As movimentações em exportações por via marítima no Rio Grande do Norte apresentaram um crescimento de 530% entre 2020 e 2024. O salto foi de US$ 117,4 milhões em 2020 para US$ 740 milhões em 2024, o equivalente a R$ 4 bilhões na cotação atual só referente ao ano passado. Os dados são da Secretaria de Estado do Desenvolvimento Econômico (Sedec-RN) e do Ministério do Desenvolvimento, Indústria, Comércio e Serviços (MDIC) obtidos pela TRIBUNA DO NORTE. Em 2025, entre janeiro e julho, o valor exportado foi de US$ 366,6 milhões. Os dados são relativos aos portos de Natal, Terminal Salineiro em Areia Branca (Porto-Ilha) e Porto de Guamaré.
Segundo os dados, em relação ao volume físico exportado, medido em quilogramas líquidos, o desempenho de 2024 também foi o mais significativo. No ano passado, foram 2,1 milhões de toneladas. O resultado representou uma elevação aproximada de 38,9% em relação a 2020, que foi de 1,5 milhões de toneladas.
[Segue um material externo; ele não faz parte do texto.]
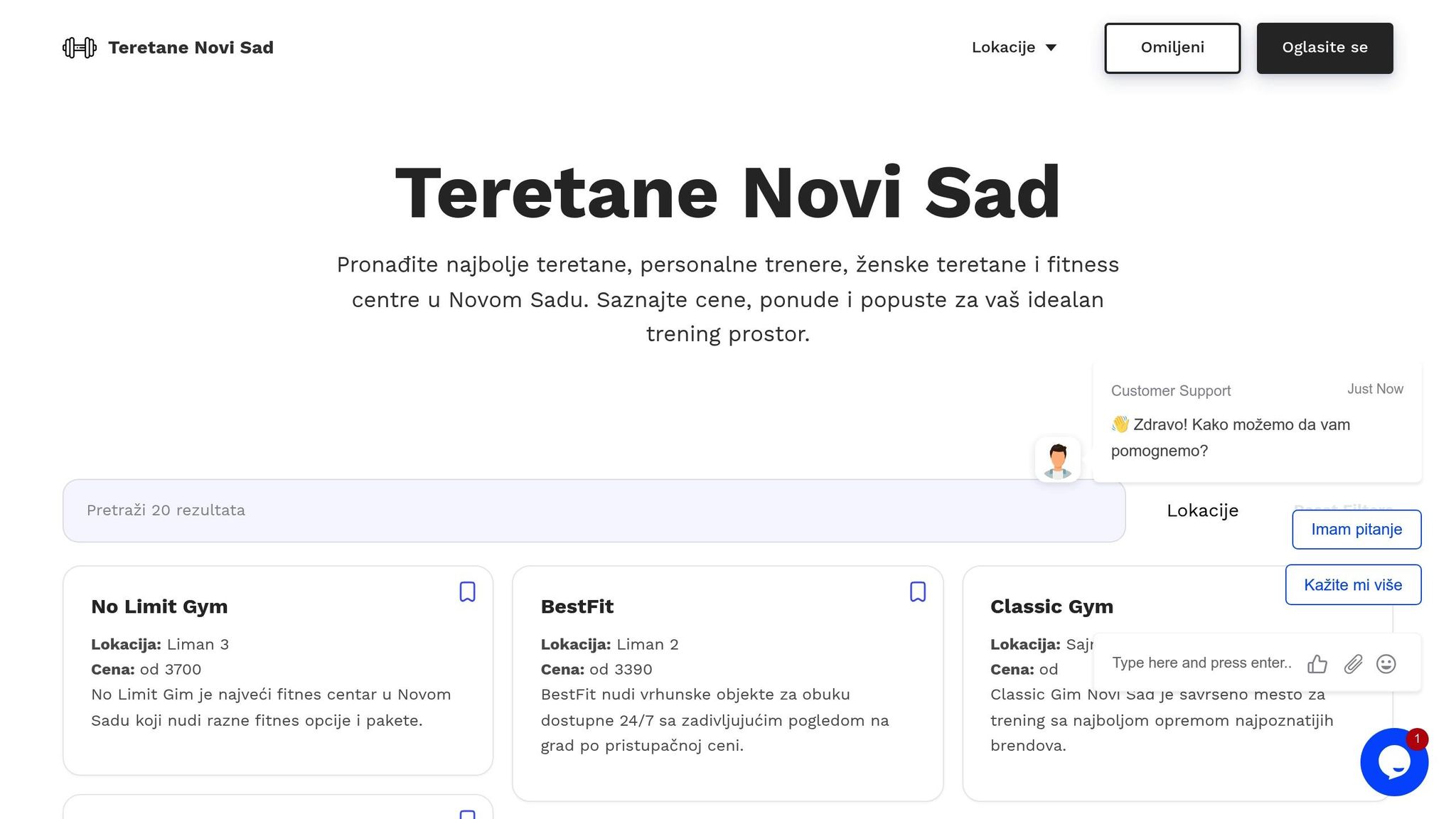Open the No Limit Gym listing

point(159,606)
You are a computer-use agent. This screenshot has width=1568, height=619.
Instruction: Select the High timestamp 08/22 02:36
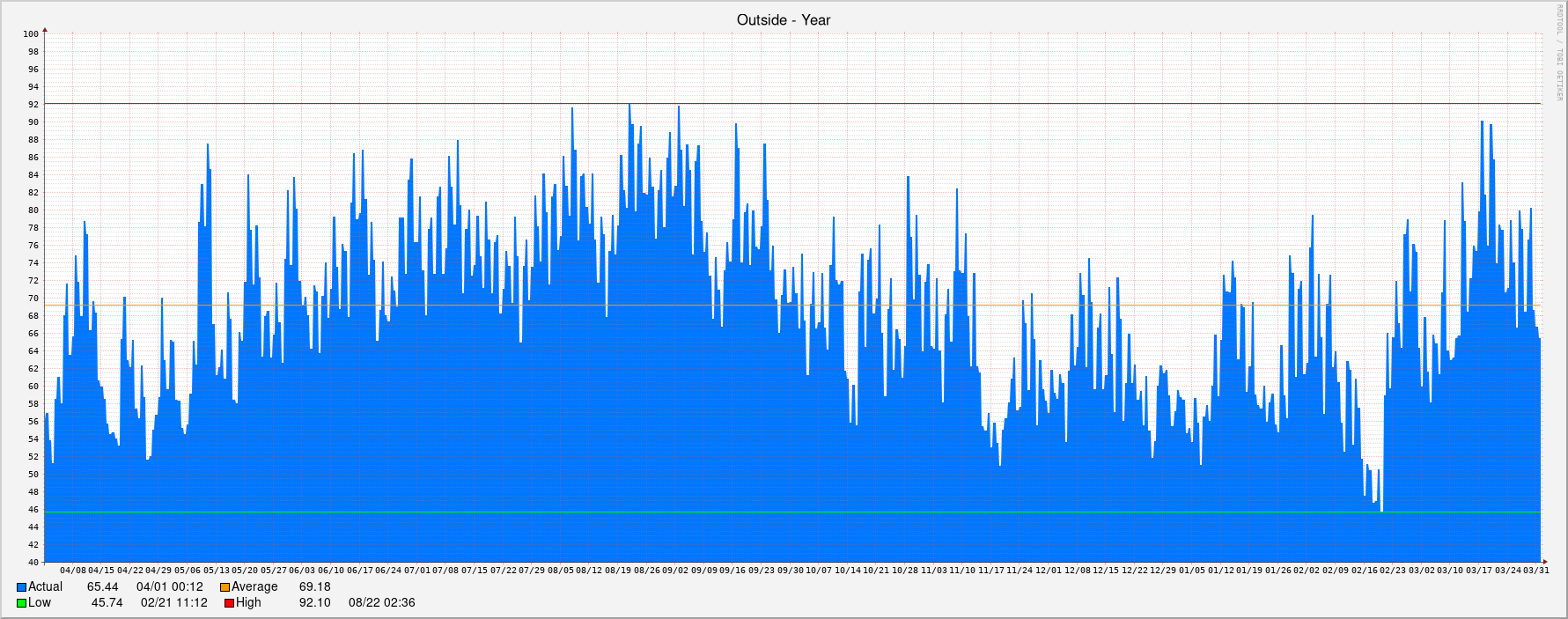click(x=381, y=603)
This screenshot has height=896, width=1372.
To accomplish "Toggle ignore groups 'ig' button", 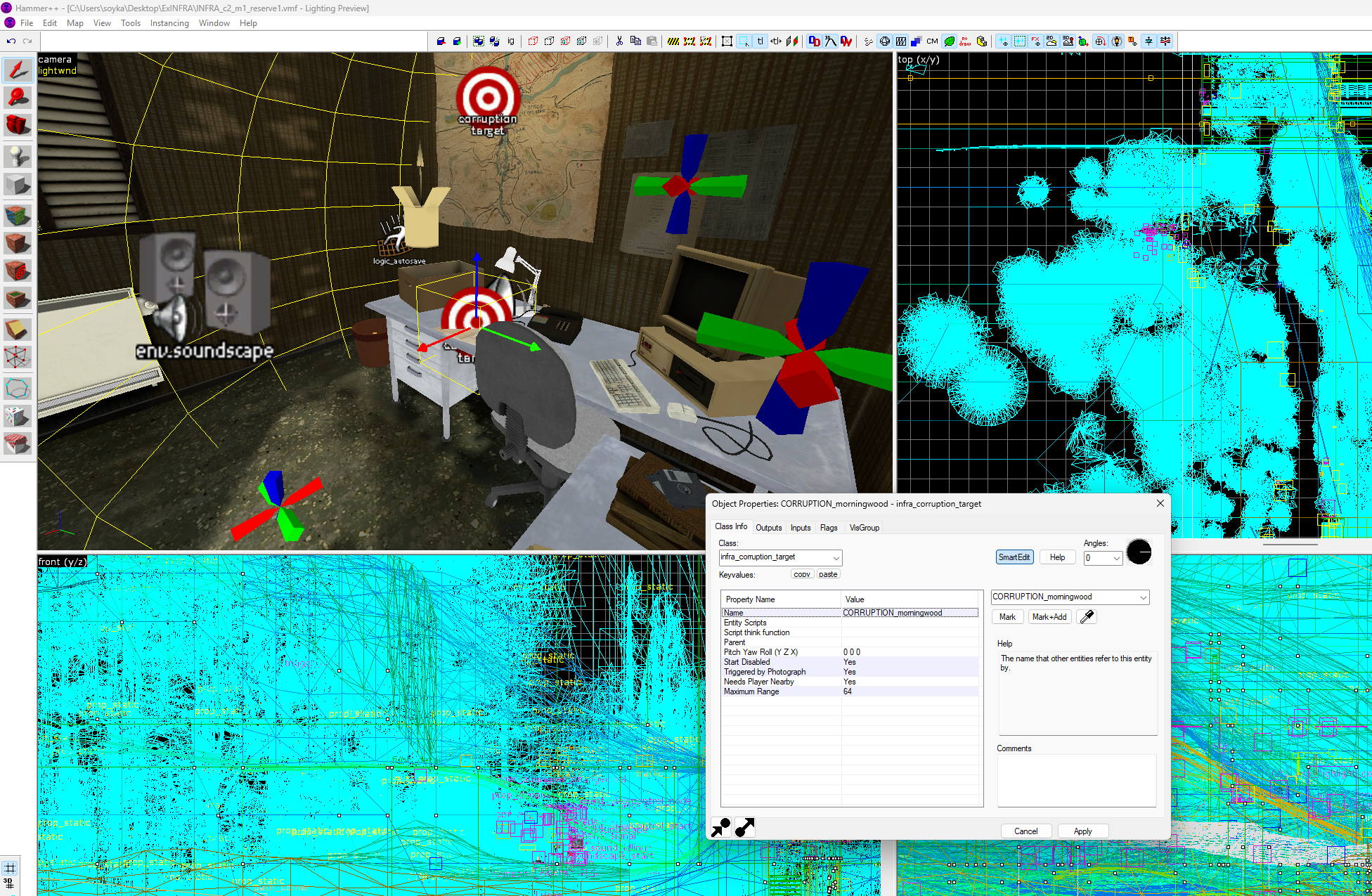I will pyautogui.click(x=511, y=41).
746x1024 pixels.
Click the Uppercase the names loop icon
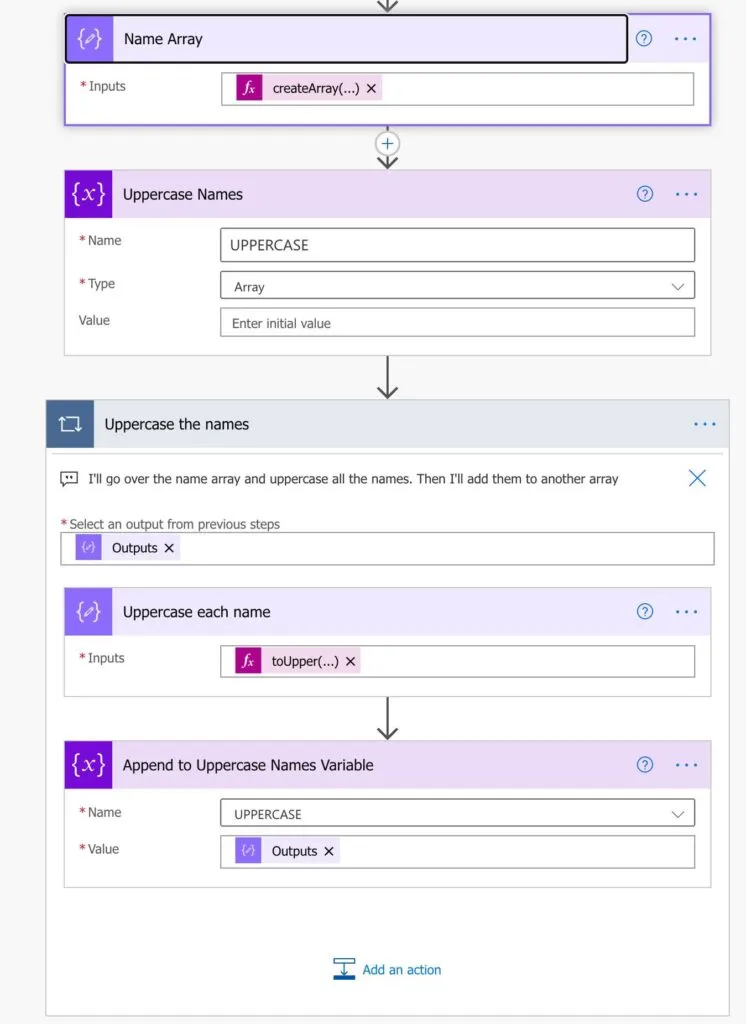click(70, 424)
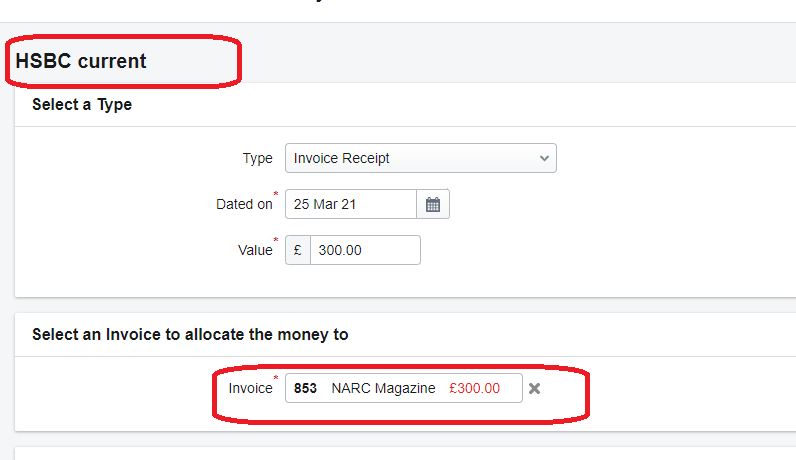The height and width of the screenshot is (460, 796).
Task: Open the Invoice Receipt type selector
Action: coord(421,158)
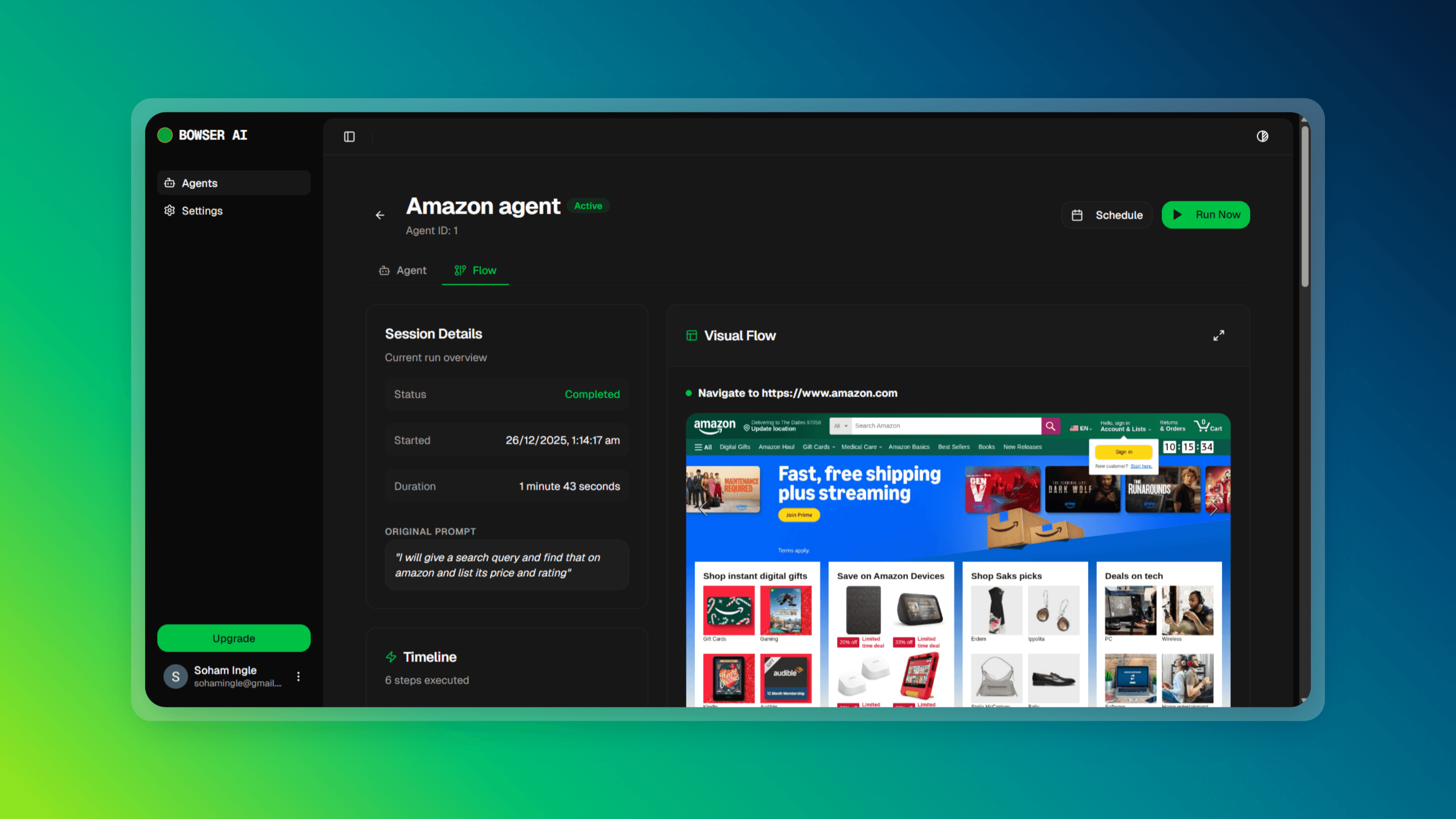This screenshot has width=1456, height=819.
Task: Open Settings via the gear icon
Action: (x=169, y=210)
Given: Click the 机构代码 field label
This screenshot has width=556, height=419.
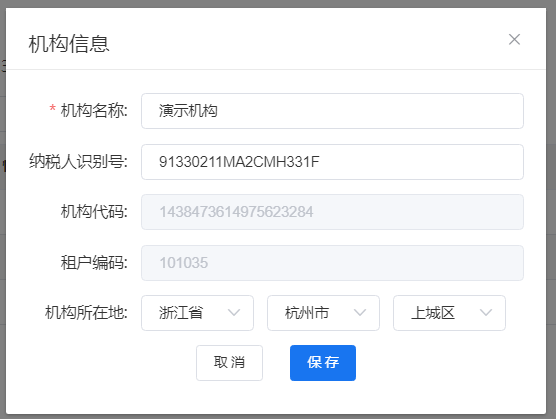Looking at the screenshot, I should [x=94, y=212].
Em 2022, o número saltou para 2,4 milhões e em 2023 caiu para 1,7 milhões. Já em 2025, até junho, foram exportadas 1,2 milhões de toneladas de produtos do RN. Das exportações potiguares, os principais itens enviados “made in RN” para outros países são frutas, açúcar, minérios, sal, pescados, balas e confeitos, rações, cana de açúcar, itens relacionados à indústria petrolífera, entre outros.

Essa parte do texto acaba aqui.